Strengths and limitations
Despite our best efforts, our findings do have some limitations. Our study included a cohort of women from one Australian birthing facility and identified a low prevalence of women with probable major depression during pregnancy (around 2%) and postpartum (around 6%) which contributes to a less precise measure. While our prevalence rates are slightly less than those reported by Gaynes et al., [51] during pregnancy (3.1–4.9%), our findings are comparable to postpartum rates (1.0–5.9%). Recruiting larger, more diverse samples would improve precision of the prevalence estimate and generalizability of findings. We used the EPDS as the reference standard rather than a clinical diagnosis of depression which would generally be considered gold standard. However, the aim here was to evaluate the PHQ-2 against the EPDS as would occur in real-life clinical practice using the ICHOM core outcome set and not to diagnose depression.

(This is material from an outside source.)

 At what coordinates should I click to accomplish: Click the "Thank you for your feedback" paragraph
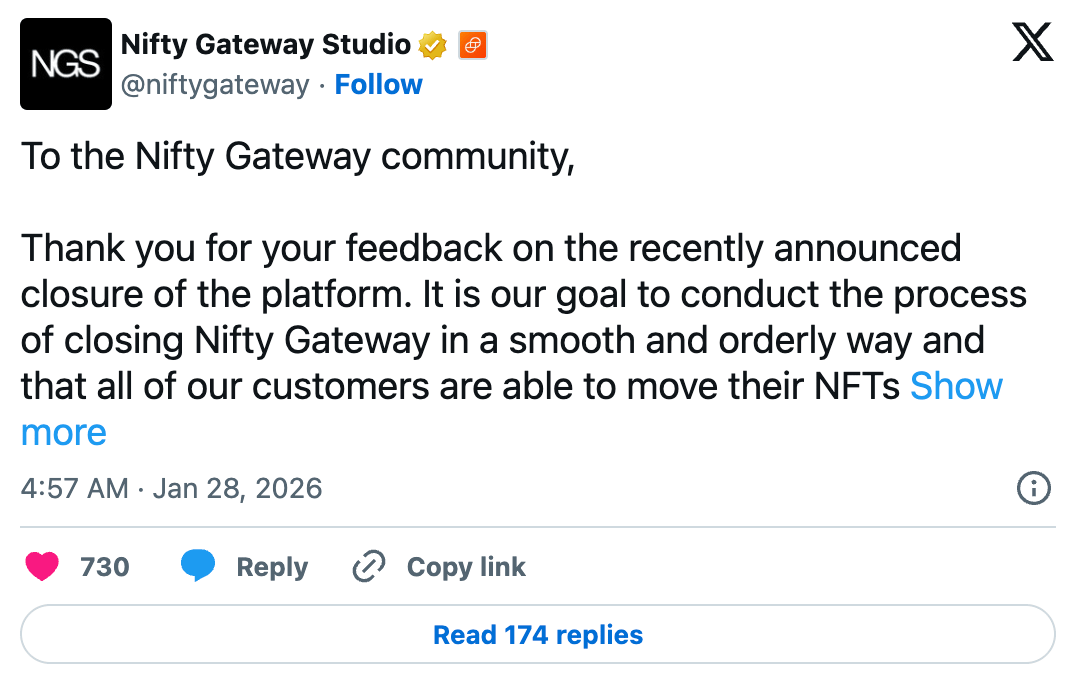490,293
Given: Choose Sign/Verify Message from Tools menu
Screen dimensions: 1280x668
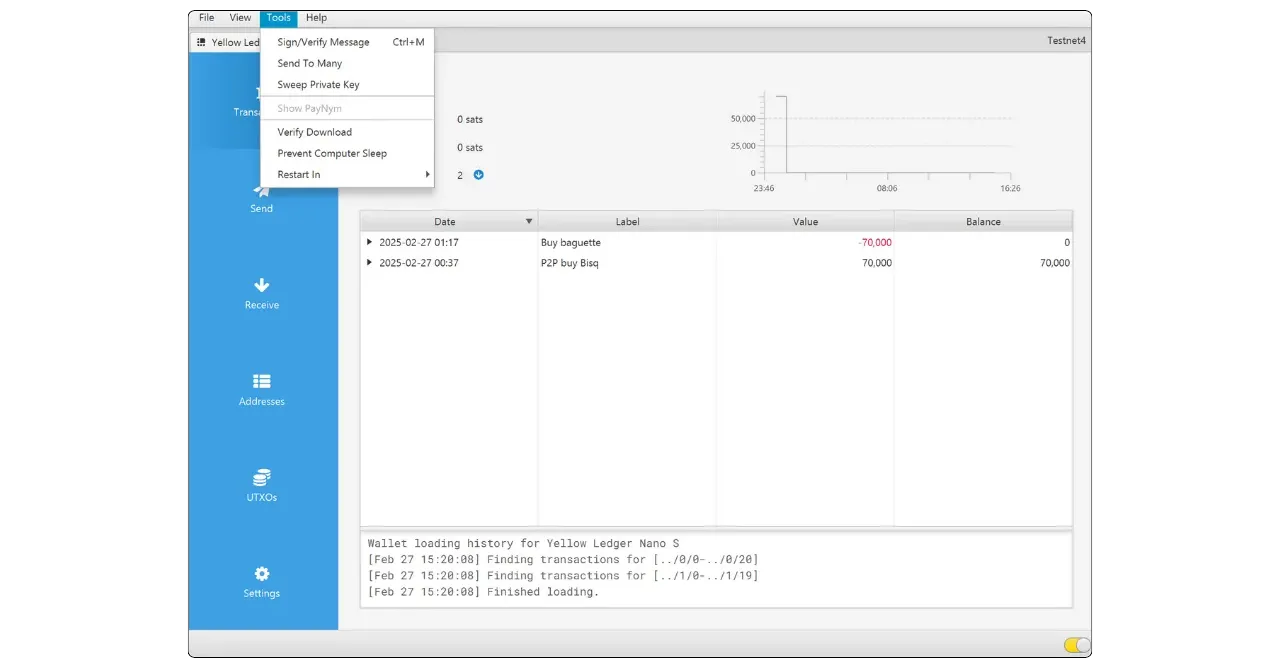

Our findings were however strengthened by the comprehensive nature of our analysis which included using two case-identification methods over four time-points. Further, we applied widely-accepted EPDS cut-points to denote both probable major depression and at least probable minor depression.
Conclusions
ICHOM recommend the PHQ-2 to screen women using a scoring method at a defined cut-point. The recommended method has been shown to be inadequate as a probable perinatal depression case-identification method using the EPDS as the reference standard. To optimise the number of women identified as ‘at-risk’ in clinical practice, we recommend a dichotomous two-item case-identification method which is consistent with recommendations of international guidelines [7] and has been shown to be acceptable to women [48]. Further, to address the current confusion surrounding the use and reporting of the case-identification method [27, 28], we recommend the use of the Whooley Questions rather than the PHQ-2. The use and reporting of consistent question wording and response format will improve future outcome reporting and synthesis.